I recently had an opportunity to listen to a presentation by Laura Tamblyn Watts, senior fellow and staff lawyer at the Canadian Centre for Elder Law, which was about understanding financial abuse in older clients. During her presentation, she made some very good points to keep in mind when trying to determine if an older adult is being taken advantage of.
By definition, elder abuse is a single or repeated act, or lack of appropriate action, occurring within any relationship where there is an expectation of trust, which causes harm or distress to an older person. However, the Centre for Research & Education on Violence Against Women and Children has recently developed a plain language definition of senior abuse, which is noted as:
“The older adults are unable to freely make choices because they are afraid of being hurt, humiliated, left alone or of the relationship ending. Abuse is different from situations where two people are in conflict with each other. These people may do things to hurt each other, and fights can escalate to violence. However, both people have power in the relationship …. It is abuse when one person uses their power or influence to take advantage of, or to control, the older adult.”

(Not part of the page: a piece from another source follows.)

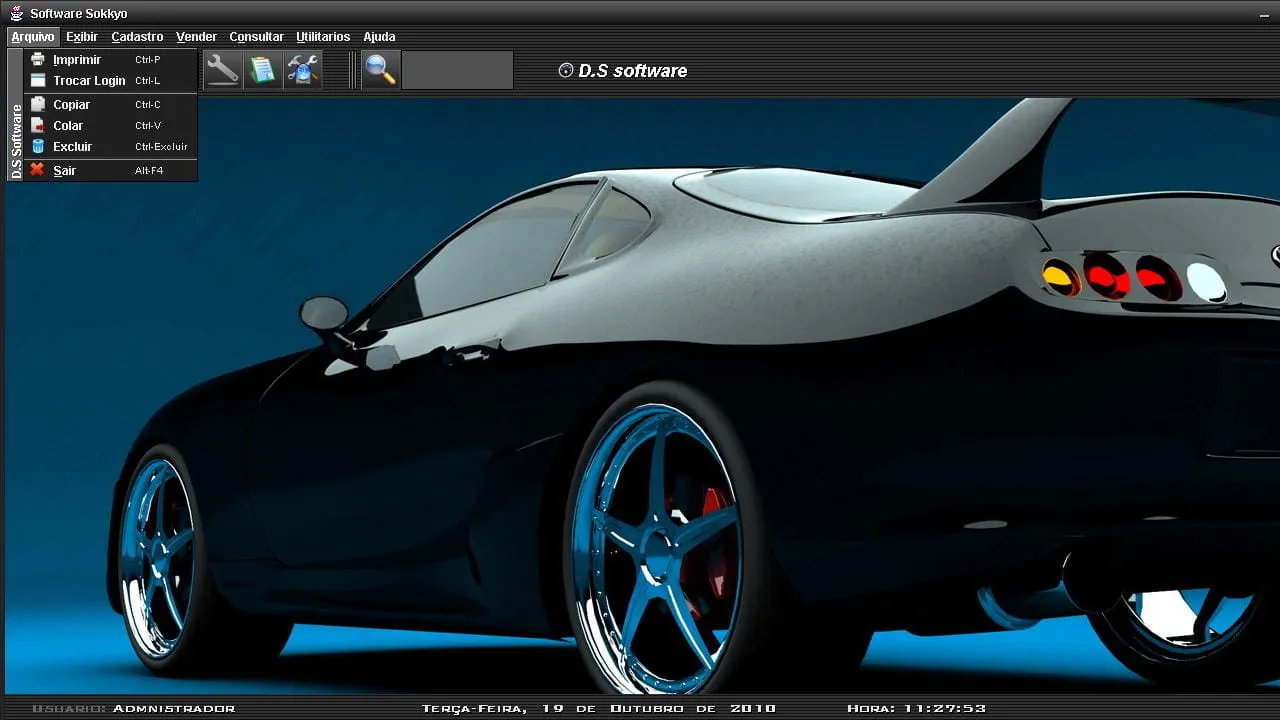Image resolution: width=1280 pixels, height=720 pixels.
Task: Expand the Cadastro menu
Action: (x=137, y=37)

Elder abuse is an action or inaction by an individual or system that results in harm to an older person. Ms. Tamblyn Watts reminded us that the reason why older adults are at a high risk of abuse is because they are unable to call for help, they are dependent on others to provide them with help, many strangers who are providing the older adult with help have access to their homes, and, often times, the older adult is not believed when they try to talk about the abuse.
When an older adult is being financially abused, these situations can occur through:
- Monetary gifts that are involuntary;
- Misuse of a credit card or a bank card by a friend or family member who had been given access to the PIN number in order to assist the older person with specific activities;
- Misuse of funds in a joint bank account that was created to allow another person to assist the senior with financial transactions;
- Cashing in investments without permission;
- Private care arrangements whereby a senior transfers title of property in exchange of anticipated care that is not provided;
- Forcing a senior to sign over their home or vehicle; or
- Predatory marriages.
Some indicators of financial abuse are:
- Unpaid bills or no money for basic necessities;
- Absence of aid or medications;
- Sudden appearance of previously uninvolved relatives;
- Forged signatures, or powers of attorney granted under unusual circumstances
- Adult complaining of not knowing where money or their assets have gone;
- Abrupt changes in their Will or their bank accounts; or
- A family member or representative refusing to spend money on the adult’s behalf.